The market has moved in an ultra-tight range since the Brexit vote in late June, but as the water looks calm from above, some traders say there's something lurking beneath the surface.
The has closed within 3 percent of its all-time high every single day since late June. Such a record, according to LPL Financial, has not occurred since the first half of 1995.
"What has happened the past four months is truly historic, in that nothing has happened.
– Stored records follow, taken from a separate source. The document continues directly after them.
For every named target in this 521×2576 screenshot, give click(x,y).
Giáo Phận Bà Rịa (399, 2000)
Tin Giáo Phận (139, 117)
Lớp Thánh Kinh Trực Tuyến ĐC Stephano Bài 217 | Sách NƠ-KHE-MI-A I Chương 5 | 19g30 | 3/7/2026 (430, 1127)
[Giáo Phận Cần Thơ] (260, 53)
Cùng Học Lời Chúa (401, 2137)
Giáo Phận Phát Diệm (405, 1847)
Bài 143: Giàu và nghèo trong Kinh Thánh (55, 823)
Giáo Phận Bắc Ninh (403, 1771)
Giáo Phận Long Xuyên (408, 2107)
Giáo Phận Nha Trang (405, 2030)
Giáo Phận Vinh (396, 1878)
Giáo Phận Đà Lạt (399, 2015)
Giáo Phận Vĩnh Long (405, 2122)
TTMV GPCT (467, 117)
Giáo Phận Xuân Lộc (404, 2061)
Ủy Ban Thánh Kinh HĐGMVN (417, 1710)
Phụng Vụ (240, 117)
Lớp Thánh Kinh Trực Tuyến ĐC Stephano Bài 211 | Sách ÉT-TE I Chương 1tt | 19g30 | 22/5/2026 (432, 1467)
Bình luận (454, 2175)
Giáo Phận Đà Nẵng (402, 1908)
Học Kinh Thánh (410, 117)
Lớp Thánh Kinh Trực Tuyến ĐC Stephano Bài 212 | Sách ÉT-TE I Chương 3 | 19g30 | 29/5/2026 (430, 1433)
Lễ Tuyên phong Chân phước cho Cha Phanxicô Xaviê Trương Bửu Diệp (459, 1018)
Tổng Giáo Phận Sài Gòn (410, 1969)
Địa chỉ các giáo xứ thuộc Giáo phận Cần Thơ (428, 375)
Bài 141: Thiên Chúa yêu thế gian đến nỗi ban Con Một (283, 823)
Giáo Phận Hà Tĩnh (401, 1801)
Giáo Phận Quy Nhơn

For equities to trade in this tight of a range near all-time highs is extremely rare and we probably have the election to thank for it, as big money would rather wait until the results before making any moves," LPL Financial senior market strategist Ryan Detrick wrote in a note titled "Equities Are in a Historic Holding Pattern."
Detrick notes, too, that October has historically been the most volatile month in the market, "but that has not held at all in 2016," and he expects a spike in volatility before the end of the year given the presidential election.
Furthermore, the S&P has closed up or down 1 percent just once; the last time such an event occurred during an election year was 1996.
But despite these very meager moves overall, several sectors have been quite volatile.
"Yes, the market hasn't really moved a lot. But when we peel back that onion, a lot has been moving. If you look at, let's say, technology, for example, that's up almost 14 percent since Brexit. So what you'd seen post-Brexit really was a move to a risk-on type of trade," Stacey Gilbert, head of derivative strategy at Susquehanna, said Thursday on CNBC's "Trading Nation."
The hotter trades prior to this time were "yield-based" sectors, like utilities and telecom stocks, Gilbert noted, which are now starting to underperform.
"So net-net, you add them up together, and you're going to get that the S&P 500 feels range-bound, but when you pull it back, there are sectors that are certainly moving and outperforming ones over the others," she said.
Ultimately, Gilbert said, investors should play this market full of stocks with high valuations by simply "digging deeper into what you know."
"You pick the sectors you like, you pick the stocks you like. And it becomes a market where you can add value when you're doing a little bit of research, not just saying, 'I'm going to buy the index, this is it and we're going to move up from here.'"
The quiet market may also be in part a result of investors being in a sort of holding pattern, according to Erin Gibbs, equity chief investment officer at S&P Global.
With the election looming and Federal Reserve meetings — in which an interest rate hike may be decided — on the docket, as well as third-quarter earnings coming out that may prove more positive than previous quarters, investors may be holding off.
"So I don't see a lot of cash flows piling into equities right now," Gibbs said. "We've got the election soon, we've got the Fed rate rise. I think investors are sort of waiting to see what happens, as well as earnings growth, before they really make decisions on what's going to push the market ahead."